Martin Moe mentioned that the syndrome most often occurred in tanks heavily populated with young fish of a single species.... In other words, a fish breeding operation.

I have personally had the experience of a "tank wipe out" in a 500 gallon single system of broodstock and juvenile fish. The Clown fish (about 200) did fine, but all the other fish flame angelfish and jawfish died within 12 hrs. So a species specific toxin (symptom often associated with "toxic tank syndrome")?. The other details of my "wipe out" seemed to also perfectly match the symptoms of "toxic tank syndrome".
Martine Moe had suggested, though not conclusively , that a toxin producing Vibrio sp. of bacteria was the likely culprit in his "Toxic tank syndrome" and I assumed, at the time, that was what had happened in my system.

But now with all the dinoflagellate information available I feel strongly that, in my case, it was a dinoflagellate situation.

I had been dosing the tank with "green water" (live Isochrysis and Chaetoceros microalgae) in order to feed the planktonic fish food. A common practice in larval fish rearing.
If I remember correctly, one week to a couple days before the "wipe out" the green turf algae and cyano, that was covering much of the brood system, had transitioned into a globular slimy substance with air bubbles, that was unlike the algae I had seen over the past 4 years of system operation.

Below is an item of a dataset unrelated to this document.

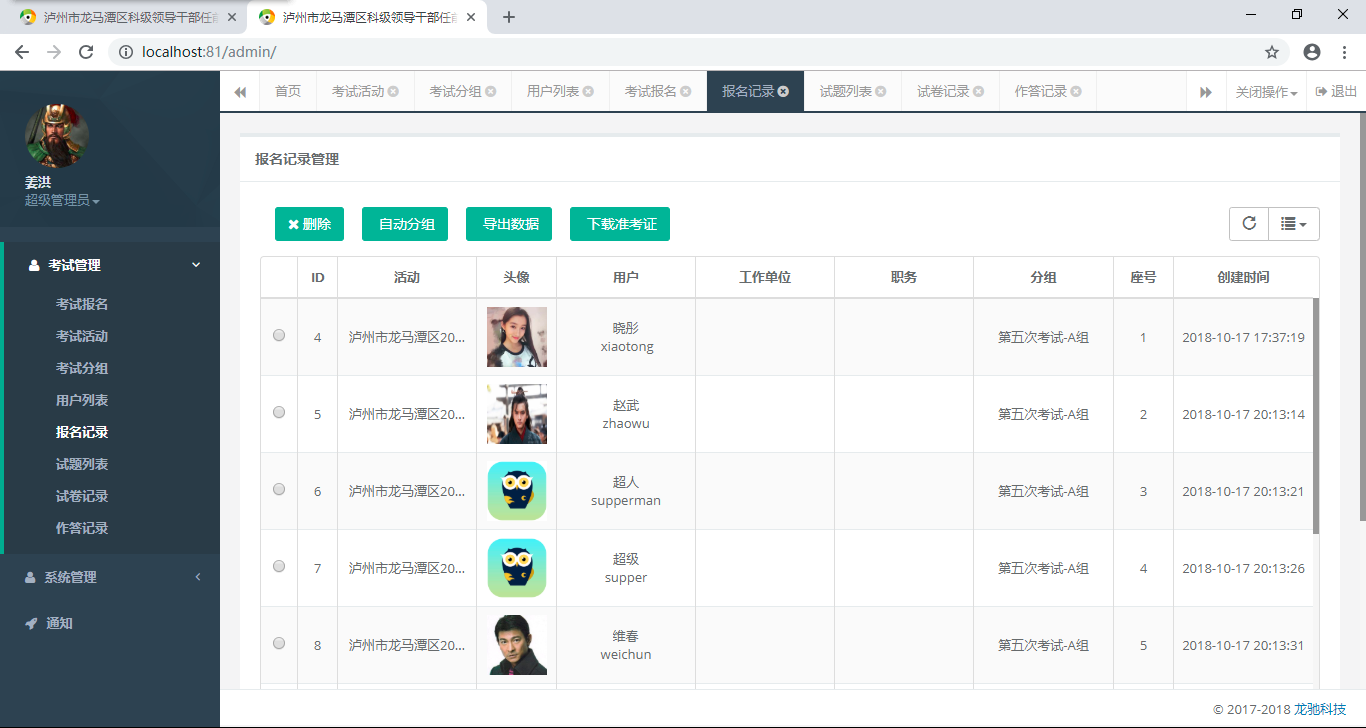
Task: Open 考试分组 in the sidebar menu
Action: 82,368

My assumption now is that the "green water" bloom in the system had stripped the system of nutrients (particularly phosphate), and allowed the dinos to take over... Ultimately resulting in a toxin release killing the fish.

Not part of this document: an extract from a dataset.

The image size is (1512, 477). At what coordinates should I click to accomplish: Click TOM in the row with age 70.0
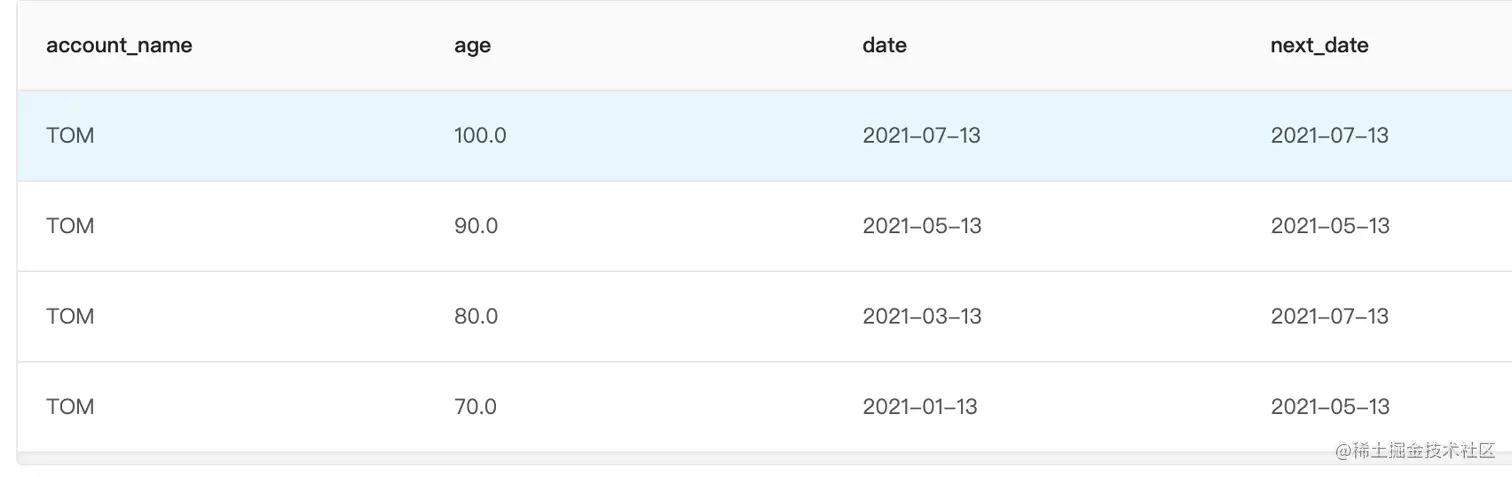pos(70,407)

An interesting note is that planktonic microalgae (at least Isochrysis) seem to have a lower N:p ratio (~16:1) than typical macroalgae (~100:1)... which may indicate a higher capacity to strip phosphate from the water.

Other notes:
I also had recently begun dosing Iodine to the system... known to exacerbate dinoflagellate problems (as well as Vibrio)

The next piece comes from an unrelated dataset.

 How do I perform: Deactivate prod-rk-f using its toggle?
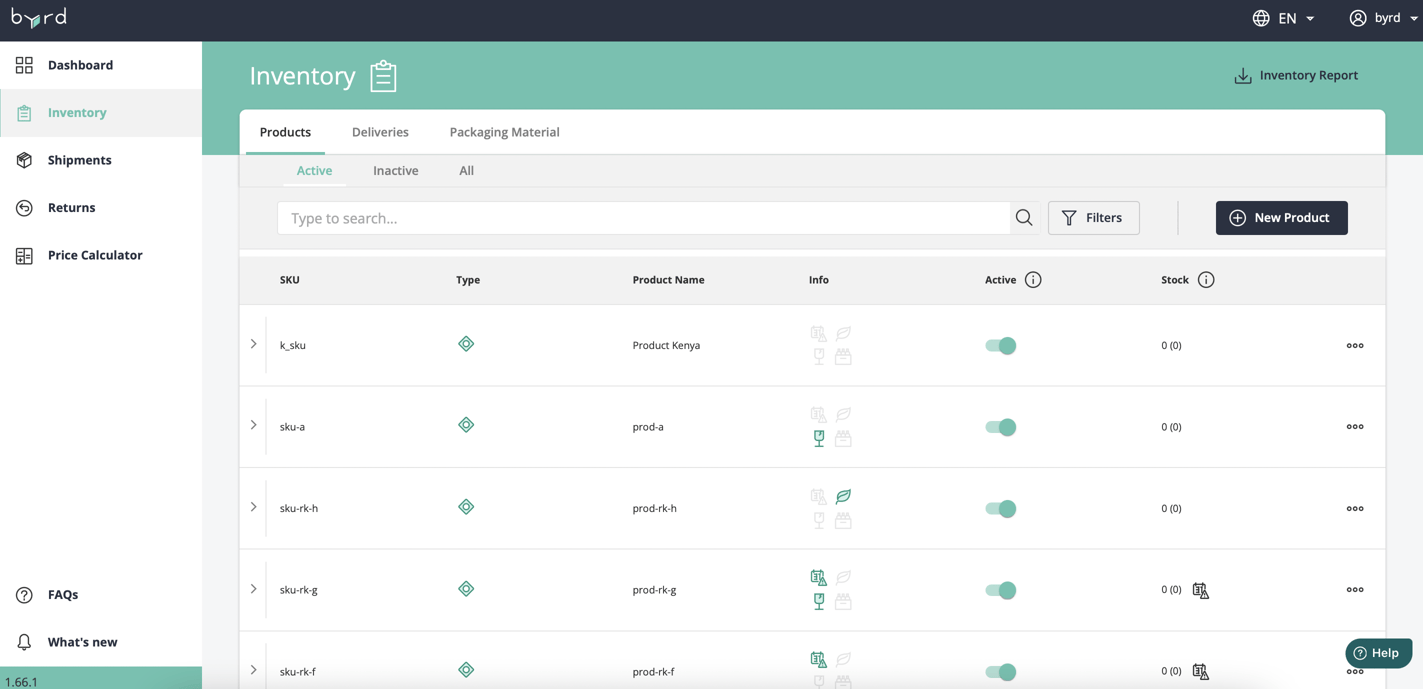pos(1001,671)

Martine Moe quotes regarding symtoms:
“400 gallon fiberglass tank was littered with the forms of dead and dying larvae. The larvae were examined and found to still be alive, with heart still beating, but seemingly paralyzed. No movement, no flotation, no parasitism, no bacterial damage.”
"adding to our frustration was the fact that we could add clown fish, neon Gobbi and even Jewelfish larvae to the tanks in which all the angelfish lava had died, with exactly the same water and food organisms and have them survive and easily grow out to juveniles"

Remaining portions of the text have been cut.